Counting Canada’s Hidden Tundra Fires

Counting Canada’s Hidden Tundra Fires
In wildfire season, sometimes you can’t see the tundra for the trees. Most Northwest Territories communities facing any kind of wildfire threat are the ones in the boreal forest. For obvious reasons, the forest gets all the attention. That’s where the fuel and danger is. As a result, nobody has really been counting the tundra fires that occasionally appear north of the treeline. But those fires may be evolving, and that may have consequences that warrant our attention.
Tundra fires burn across stretches of barren grassland. Nunavut had a brush with a tundra fire last year when one was seen near Bathurst Inlet, but they are mostly quite small and far from any community. As a result, recording them is tricky. If a fire rolls across the tundra and nobody sees it, who’s to say it ever happened? Matthew Hethcoat and his colleagues are trying to answer that. Hethcoat and colleagues at Natural Resources Canada’s Northern Forestry Centre began by studying satellite images from 1986 to 2022.

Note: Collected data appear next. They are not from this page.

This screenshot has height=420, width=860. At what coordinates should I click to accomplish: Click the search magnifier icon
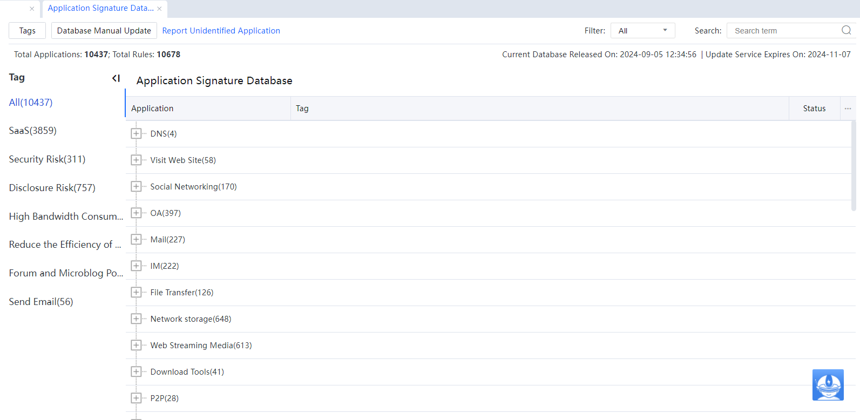tap(846, 30)
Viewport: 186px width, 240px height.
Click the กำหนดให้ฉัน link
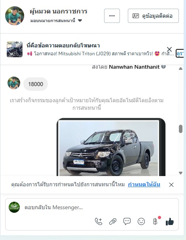click(144, 184)
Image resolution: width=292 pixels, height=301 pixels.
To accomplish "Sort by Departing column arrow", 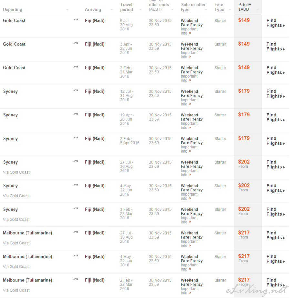I will 67,10.
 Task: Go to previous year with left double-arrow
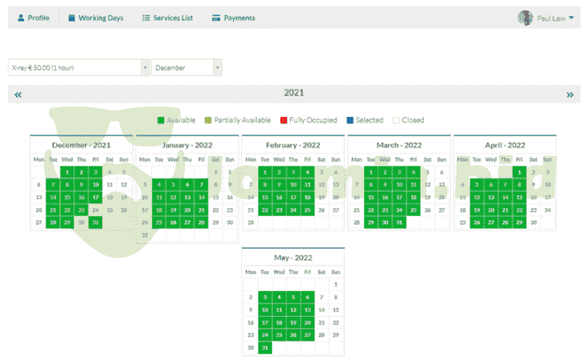pyautogui.click(x=18, y=94)
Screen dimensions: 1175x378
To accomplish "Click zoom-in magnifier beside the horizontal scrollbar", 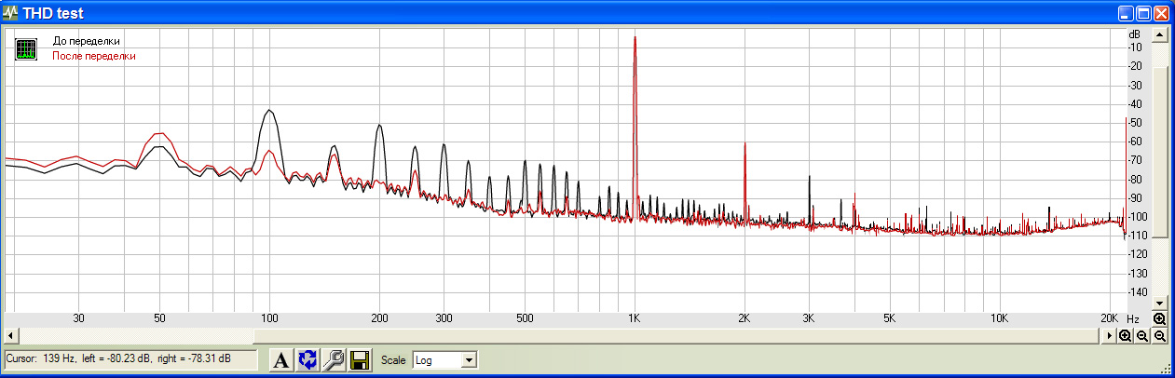I will click(1126, 335).
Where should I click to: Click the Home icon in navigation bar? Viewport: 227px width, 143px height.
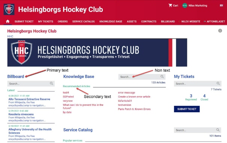pyautogui.click(x=8, y=21)
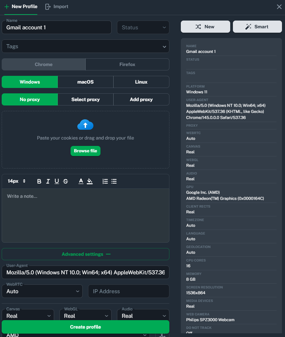The width and height of the screenshot is (285, 337).
Task: Switch to the Import tab
Action: [57, 7]
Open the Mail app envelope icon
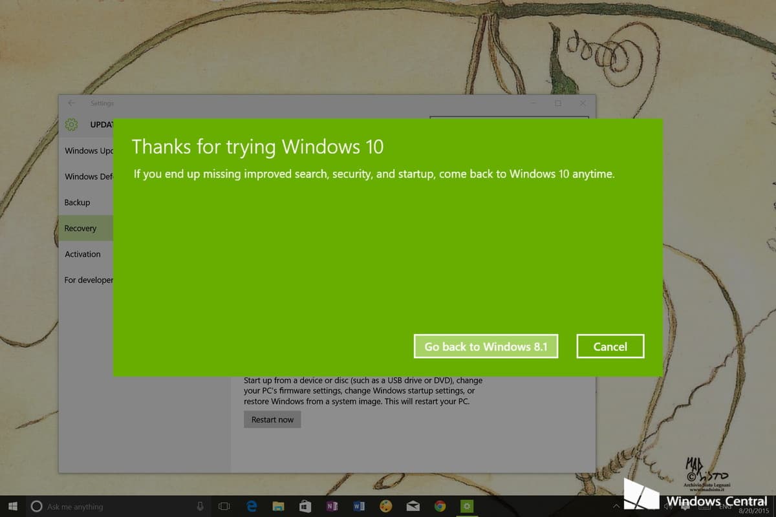Screen dimensions: 776x517 coord(413,506)
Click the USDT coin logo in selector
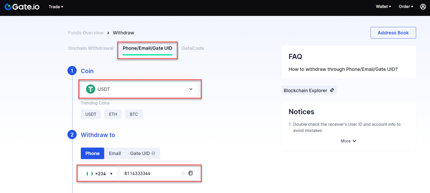 (90, 89)
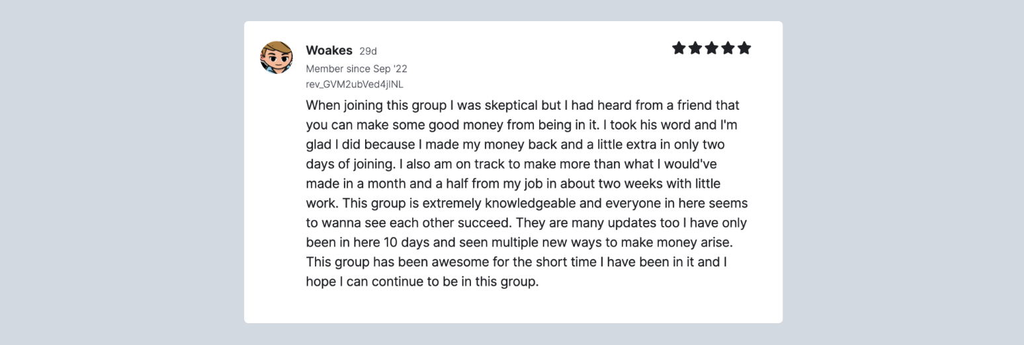The height and width of the screenshot is (345, 1024).
Task: Click the opening line 'When joining this group'
Action: pyautogui.click(x=368, y=106)

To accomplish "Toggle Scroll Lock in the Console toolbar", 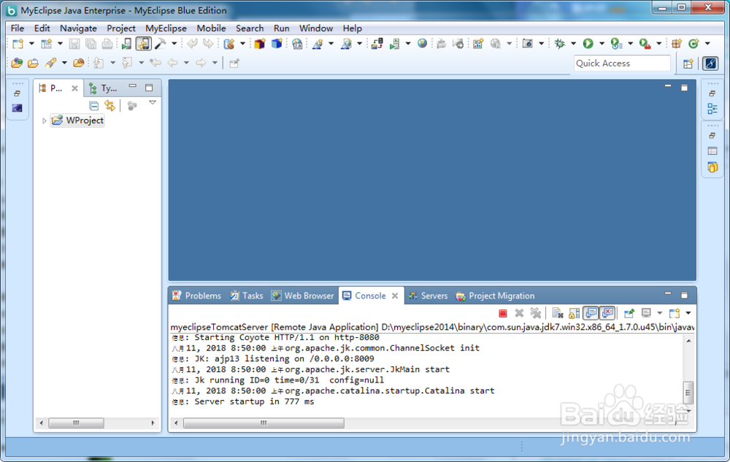I will 574,313.
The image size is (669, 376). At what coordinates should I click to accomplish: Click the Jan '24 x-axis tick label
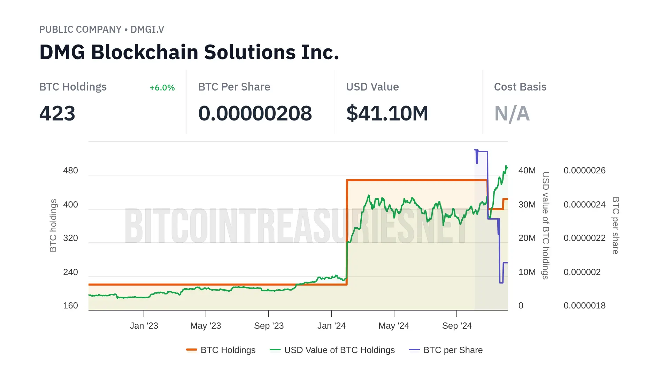(x=331, y=326)
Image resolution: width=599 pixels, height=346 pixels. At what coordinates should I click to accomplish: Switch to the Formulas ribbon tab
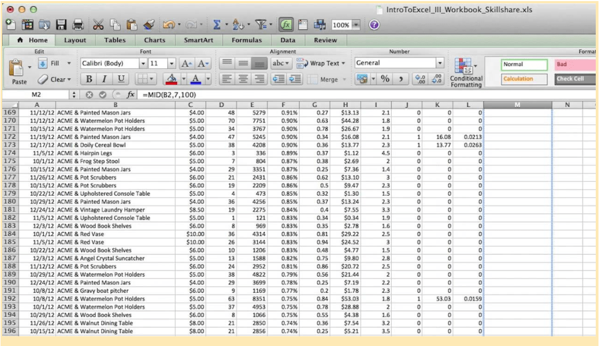click(x=246, y=40)
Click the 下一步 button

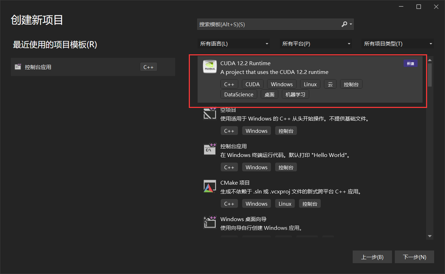tap(414, 257)
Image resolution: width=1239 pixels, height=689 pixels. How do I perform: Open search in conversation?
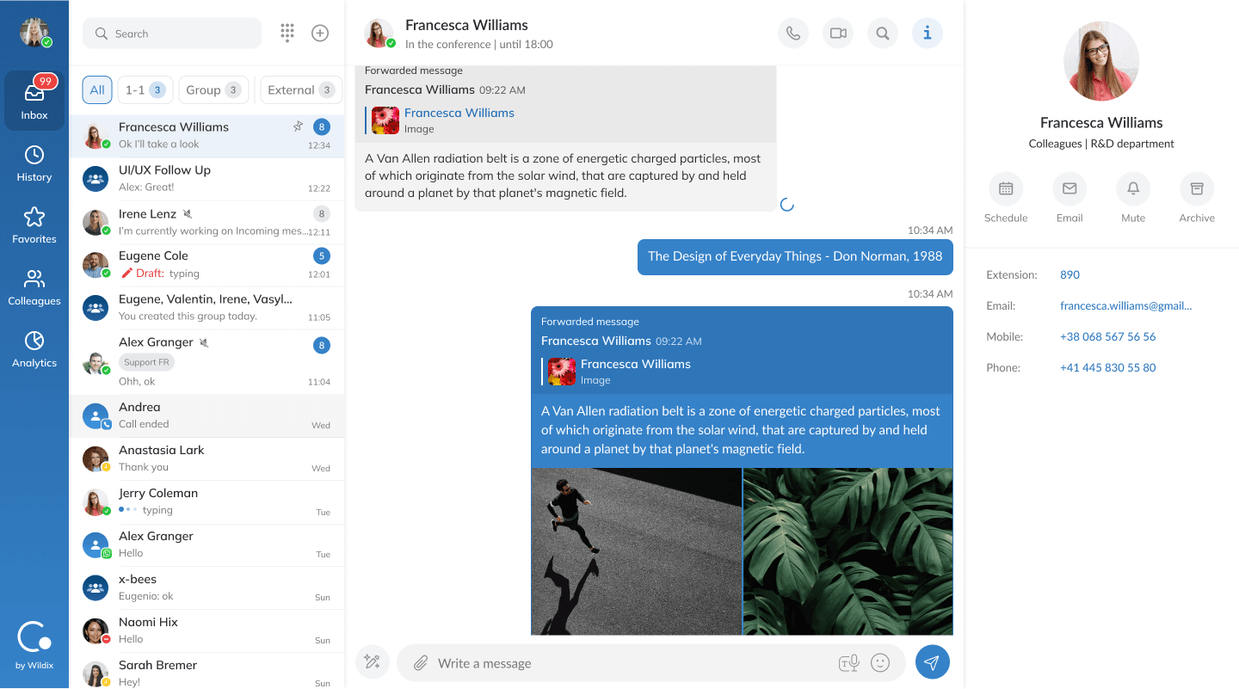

They trained software to know the difference between burned and unburned pixels of those images, then asked the software to find potential fires that nobody noticed over those decades. After that, humans reviewed the software’s suggestions to make sure there were no false positives. The result? Before this work, there were around 60 recorded tundra fires north of Canada’s treeline between 1986 and 2022. The team found 209 new ones that hadn’t previously been noticed. In the grand scheme of things, over more than 30 years, that’s not many – about six a year that had gone unrecorded.
Hethcoat and his colleagues are sure there are more tundra fires to be found that their technique didn’t pick up. Their first attempt, published in the journal Remote Sensing this month, is just the start, he said.